24/3/2014 às 17h30 - Atualizado em 24/3/2014 às 17h30

Bancários capixabas podem reaver direitos trabalhistas na Justiça

Folha Vitória
Redação Folha Vitória

DivulgaçãoO Tribunal Regional do Trabalho da 17ª Região (TRT-ES) deu ganho de causa a um bancário de uma instituição pública que ingressou com uma ação para reaver os valores devidos pelo banco das suas promoções por merecimento, de acordo com o plano na época em que foi contratado. O Sindicato dos Bancários-ES prepara agora uma ação coletiva para ampliar o direito aos demais funcionários do mesmo banco.

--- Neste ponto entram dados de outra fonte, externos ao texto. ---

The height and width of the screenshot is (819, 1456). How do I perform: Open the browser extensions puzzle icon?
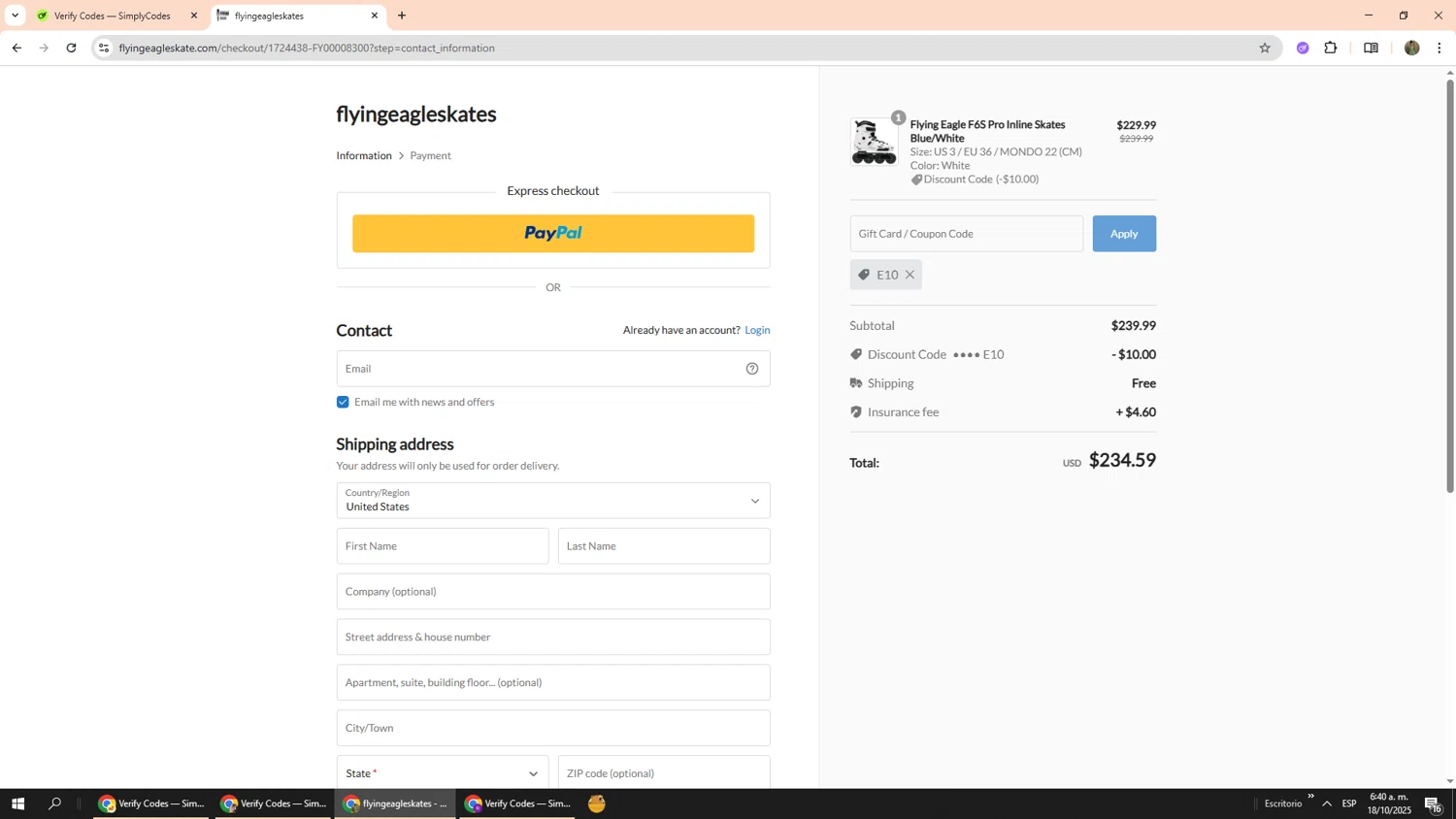coord(1331,48)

O bancário foi contratado em julho de 1982 e o Plano de Cargos e Salários (PCS) de 1989, que regia seu contrato, previa a concessão de promoções por merecimento e antiguidade. Tal direito foi cessado a partir de 2000, contrariando o princípio da inalterabilidade contratual lesiva.

Conforme explicou o advogado do Sindicato-ES, Rogério Ferreira Borges, a supressão do critério da promoção por merecimento viola o direito adquirido do funcionário. A decisão, favorável ao bancário, acolheu a tese de que houve alteração contratual lesiva quanto aos critérios de promoção por merecimento a partir de 1998, apontando que “conforme os documentos, o bancário foi promovido de forma distinta nos períodos de 1982 até 1997 e 1997 até 2007, mesmo considerando as promoções por antiguidade e por merecimento nos dois períodos”.

No período de 1986 (não há registro dos períodos anteriores) até 1997, as promoções por merecimento correspondiam a acréscimo de dois, três e até quatro deltas na progressão funcional, o que não ocorreu a partir de então. “A existência de alteração contratual lesiva quanto aos critérios de promoção por merecimento a partir de 1988 é evidente, na medida em que a negociação coletiva, na comparação com a sistemática anterior, importou em desvantagens ao empregado. Com a nova regra, em cada promoção, apenas um delta era concedido”, explica Rogério.

Para a diretora do Sindicato-ES e bancária da Caixa, Lizandre Borges, a decisão é uma importante vitória para a categoria. “Essa decisão mostra que o banco tem uma política de retirada de direitos, ampliando a exploração dos empregados em favor do lucro do banco. Devemos ficar atentos e continuar lutando por vias políticas e jurídicas para garantir o direito dos trabalhadores bancários”, destaca.

O banco ainda pode recorrer ao Tribunal Superior do Trabalho.